Nanoscribe's proprietary software programs (DeScribe and NanoWrite) have been enhanced for the company's latest Photonic Professional GT2 printer generation. Up to 10-times higher printing speeds can be achieved with the system's intelligent printing strategies. Thanks to enormous design freedom, Nanoscribe printers can produce structures of varying complexity: for example, grating-like high resolution photonic structures in 2D, hemispherical microlenses with vertical slopes in 2.5D, and complex 3D objects such as gas-dynamic micronozzles can all be printed through nano-scale additive manufacturing. Parts printed with replicable topographies can also serve as polymer masters for molding processes. Using galvanic processes, 3D printed polymer masters can be metallized in order to be used as nickel shims for mass production utilizing industry-standard injection molding processes.

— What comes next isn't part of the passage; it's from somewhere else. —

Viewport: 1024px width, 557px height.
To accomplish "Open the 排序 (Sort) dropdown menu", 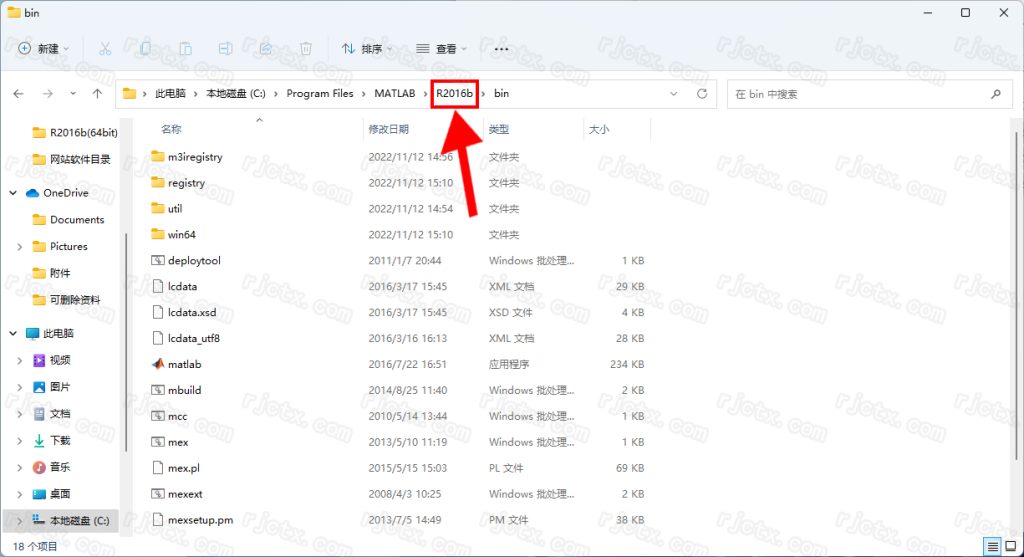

According to Nanoscribe, the company's two-photon polymerization is best qualified amongst competing solutions for creating the most detailed, finely-crafted structures on the micro- and mesoscale. While other 3D printing technologies, such as Polyjet, DLP (Digital Light Processing), or SLA (stereolithography), excel from the centimeter range, the strengths of Photonic Professional GT2 systems lie in its ability to create device structures utilizing ultra-precise 3D microfabrication.

A complete System

Nanoscribe also announced its new IP-Q Photoresin to complement the introduction of its Photonic Professional GT2 print system. In the Nanoscribe IP Photoresin portfolio there are suitable options for varying requirements, such as submicron features, overhanging elements, optical-quality surfaces or high-speed microfabrication up to the macroscale. The Photonic Professional GT2 printers work as open systems for a broad range of materials. The IP resins are exclusively designed and optimized for two-photon polymerization (2PP) and their use with Nanoscribe's 3D printers.

Nanoscribe has already partnered with a multitude of manufacturers, research institutes and universities that are seeking new approaches to creating advanced photonic and semiconductor device structures utilizing additive manufacturing.

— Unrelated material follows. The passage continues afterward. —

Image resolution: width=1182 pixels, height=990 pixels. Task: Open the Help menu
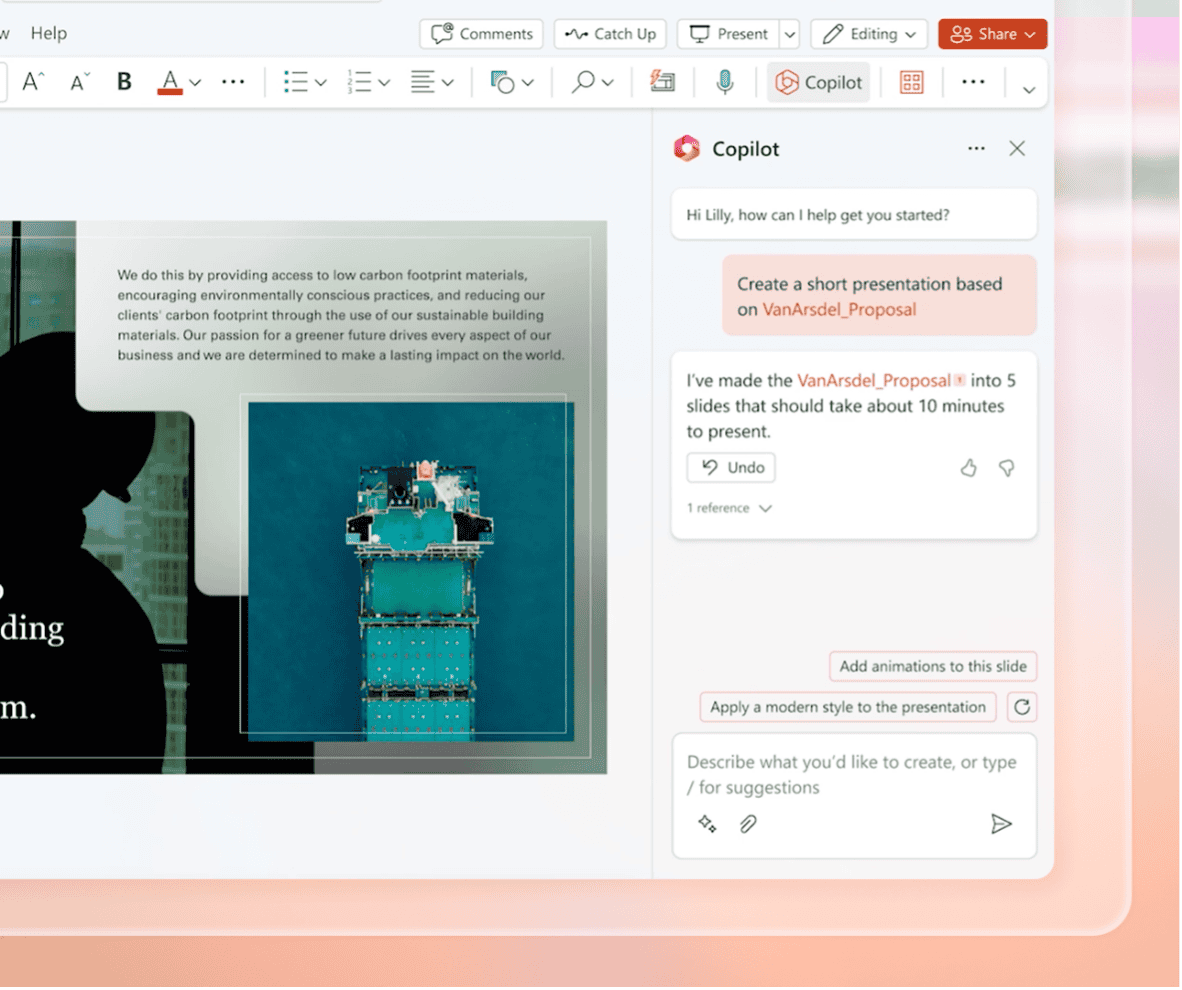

For example, the Dutch research institute AMOLF has developed and fabricated a 3D nanophotonic lens in collaboration with the Western University in Canada and the City University of New York (USA.) Using a Photonic Professional System from Nanoscribe, the researchers printed an extremely small lens on top of a gallium arsenide nanowire, which is only 80 nm thick and acts as a light emitter. This way, the combination of a nanolens and a nanowire enables focused light emission, compared to an almost uniform emission of the nanowire itself.

Figure 2: Dutch researchers at AMOLF have developed and fabricated a 3D nanophotonic lens in collaboration with researchers in Canada and the US using a Nanoscribe Photonic Professional System. The researchers printed an extremely small lens on top of a gallium arsenide (GaAs) nanowire, which is only 80 nm thick and acts as a light emitter.

The researchers at AMOLF believe that highly direction-sensitive nanoscale emitters and sensors offer potential in many applications. This includes optical quantum computers as well as solar cells with nanoscale structured areas or surfaces. However, the enhancement of directivity on nanoscale devices is a major technical challenge. In this work, the researchers applied an evolutionary algorithm to design a complex 3D geometry with sub-wavelength features down to nearly 200 nm. This 3D design utilizes nanoscale interference effects to achieve its high directivity.